Hopefully this week of excellent whitewater will hold them over for the last few months of winter until the rivers around Colorado start flowing again.




Our 2nd group of paddlers was a group of friends from Colorado, Washington, and North Carolina. They were an odd mixture of fellows, but you pretty much couldn’t help but laugh whenever they started talking. This crew hit the Quijos, Misahualli, Cosanga, and Oyacachi. They decided that they were up for a bit of sweating and suffering in the jungle so we decided to do the Lower Misahualli. It is an outstanding big water play run in the middle of the jungle; the only trouble is there is a fairly obnoxious portage in the middle of the run. With a little trial and error we figured out a great system for lining our kayaks down the rapid and so got to do the slog through the jungle empty handed.



Although we kind of feel like we cheated them out of their full allotment of suffering, hiking the portage trail empty handed is a heck of a lot nicer than lining 7 kayaks up and down cliffs through slippery Amazonian mud.
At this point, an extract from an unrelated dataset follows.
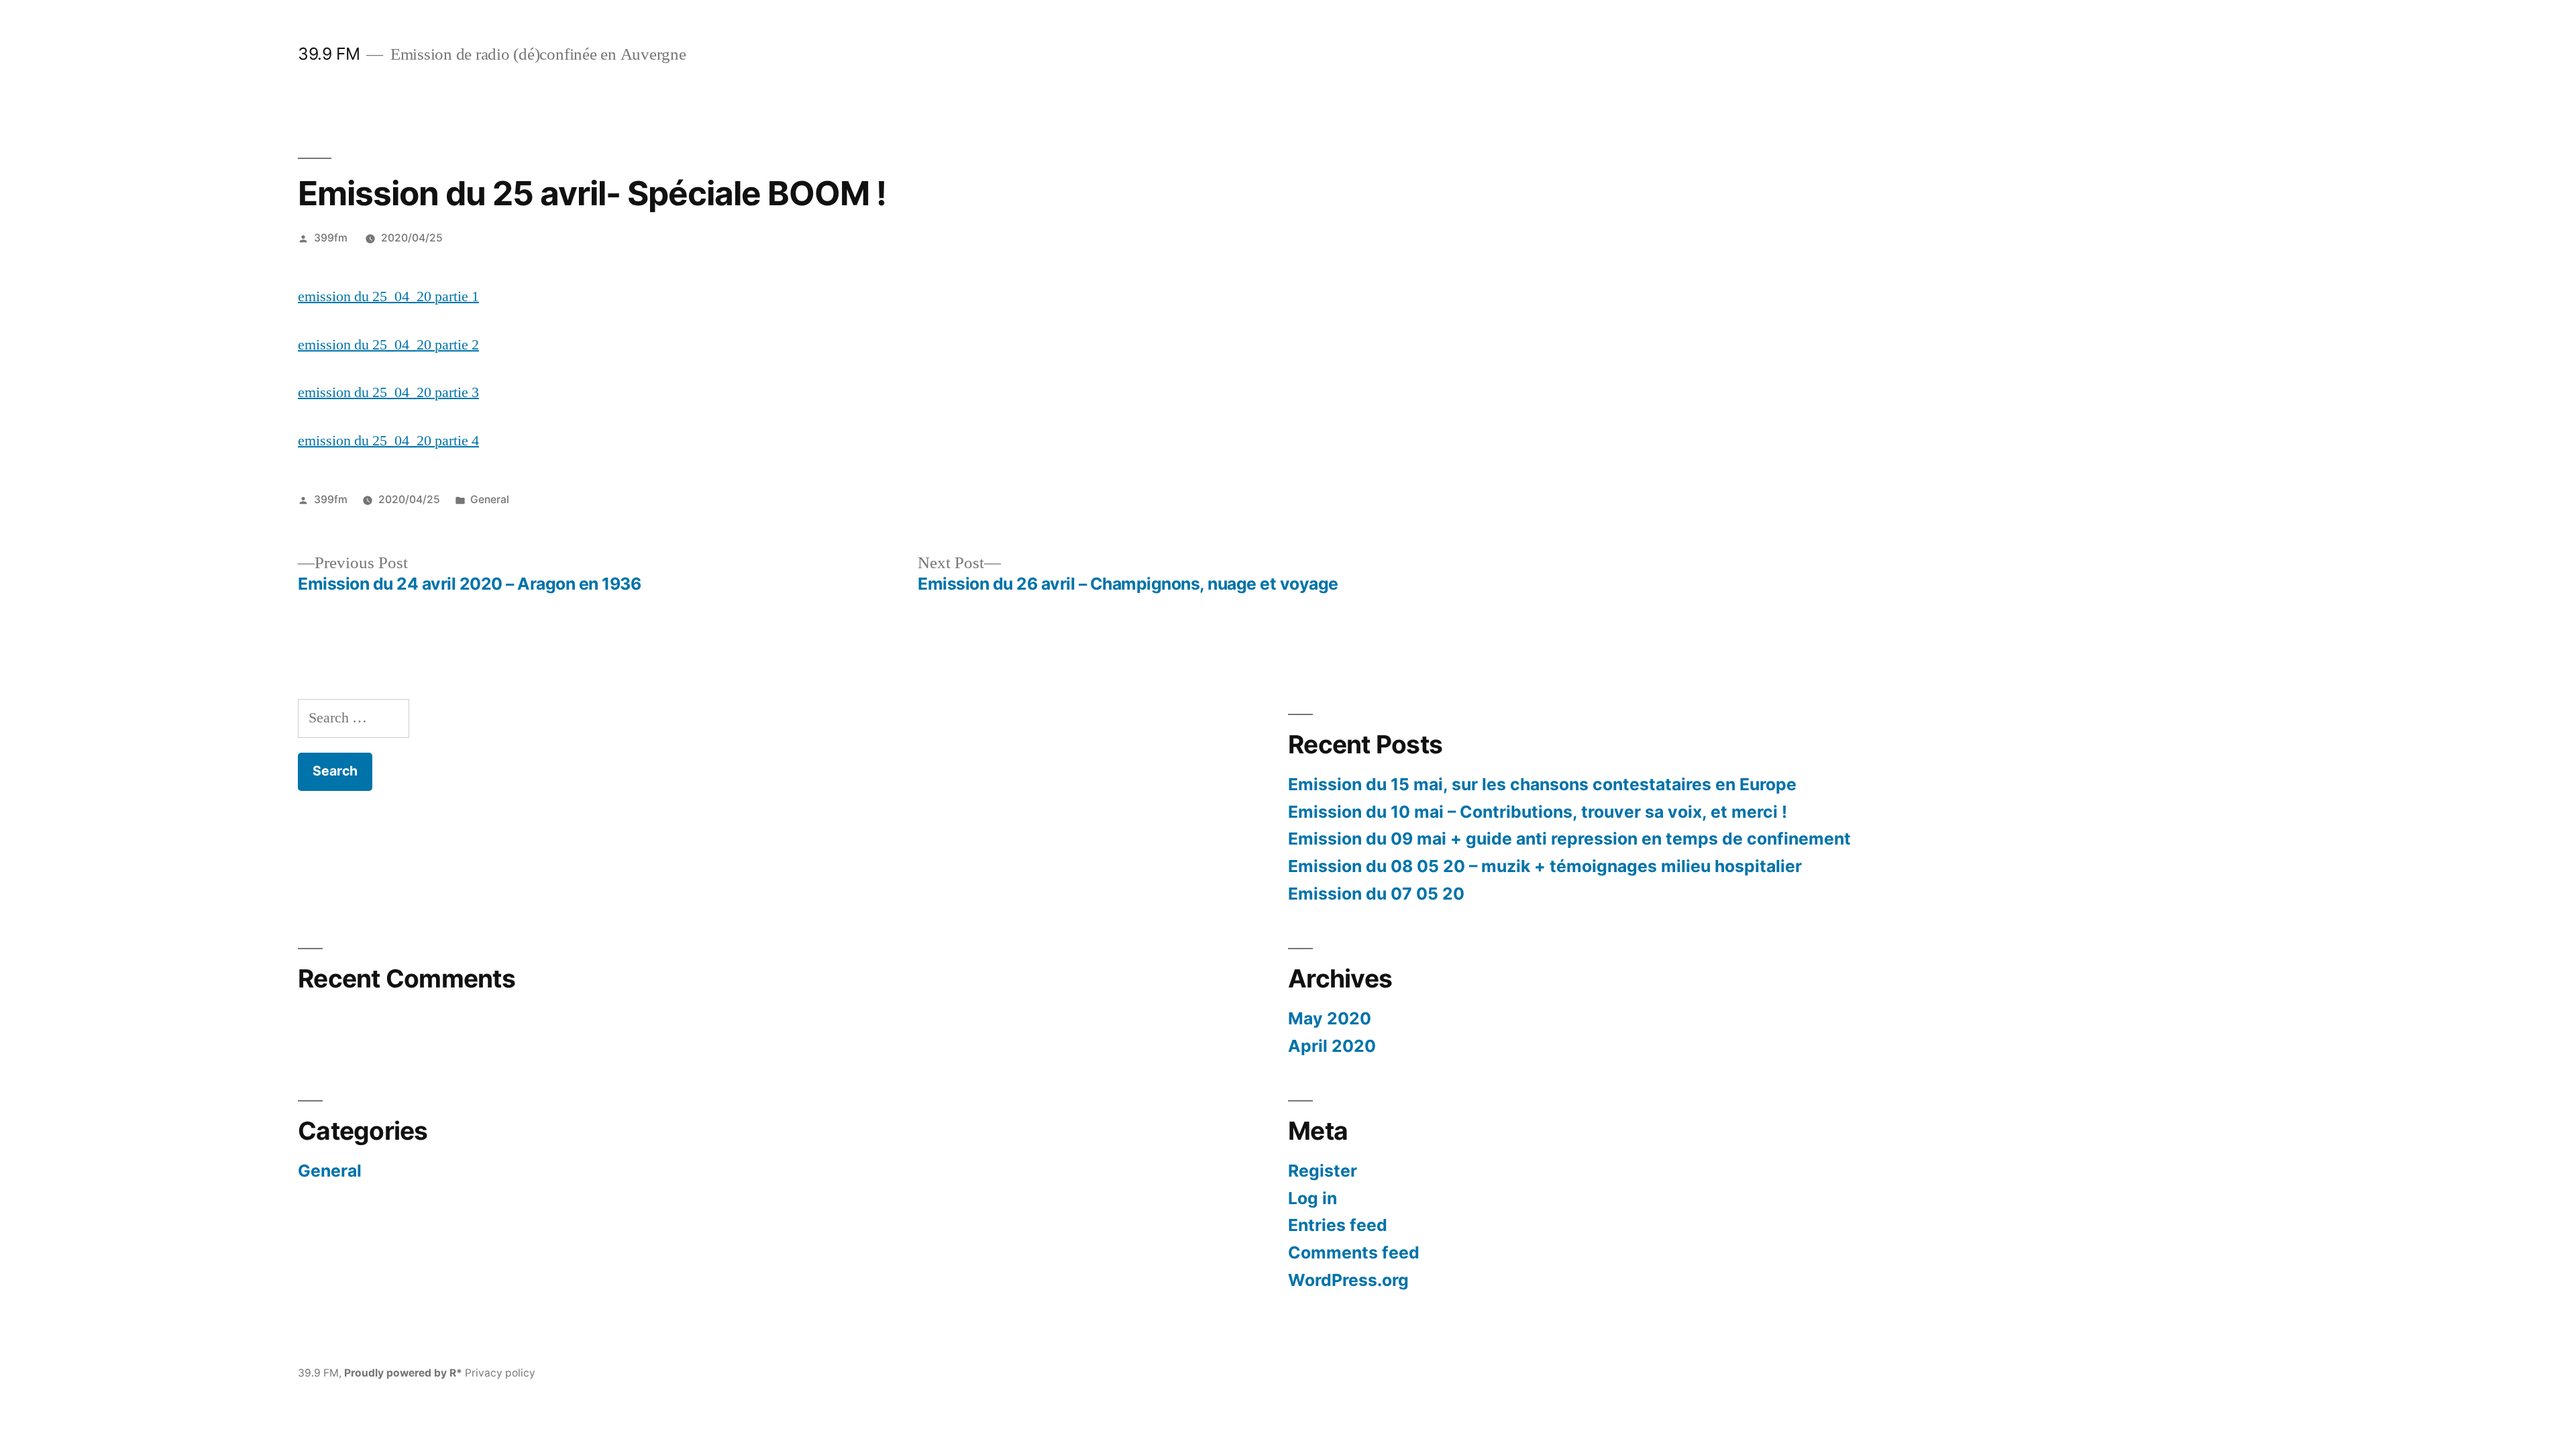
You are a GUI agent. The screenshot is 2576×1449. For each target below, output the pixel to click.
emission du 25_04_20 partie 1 (388, 296)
Our reward of running Land of the Giants afterward was sweet nonetheless.




Other than that, we did a little creeking and discovered some great new play waves on the Quijos River. There are 3 new play waves on the Bom Bon section this year. Ranging from a somewhat thumpy breaking wave/hole to a beautiful breaking wave that is perfect for blunting, these waves offer something for everyone. George (George #2 from North Carolina) got the best blunts of the week, and we were all grinning ear to ear after one last play session before heading back to Quito.

Monday, January 22, 2007

SMALL WORLD ADVENTURES: LAST TRIP OF 2006.

SWA rung in the New Year with a great class III/IV trip. From December 30th, 2006 to Jan. 6th 2007 this lucky group got to paddle 2 years in a row in Ecuador. This crew from Oregon and Germany had great water levels and were able to get on some of the classic class III and IV runs in Ecuador.


With a combination of surfing big waves and running tight, technical creeks, they had both a great end to 2006, and a great beginning to 2007.








They also had the opportunity to be a part of a unique Ecuadorian New Year celebration—burning the muneca. A muneca is literally a doll or a mannequin, but on New Year’s Eve it takes on special meaning.

Each group of friends builds their own life size muneca to the likeness of something or someone they want to see go with the old year. In our time down here, we have seen everything from a smoking muneca for someone who wants to quit, to George W. Bush (I guess they wanted him to quit).

Then, as the New Year’s celebrations heat up, people light their munecas on fire, to burn down the old and the unwanted and bring in a new year full of promise. This year the SWA crew built a mannequin of a kayaker, an old school kayaker. The crew stood in the driveway of our lodge as the old schooler left with 2006. I’m not sure how rad or new school any of us were the next day, but we all did go kayaking, and, really, is there any better way to start a new year?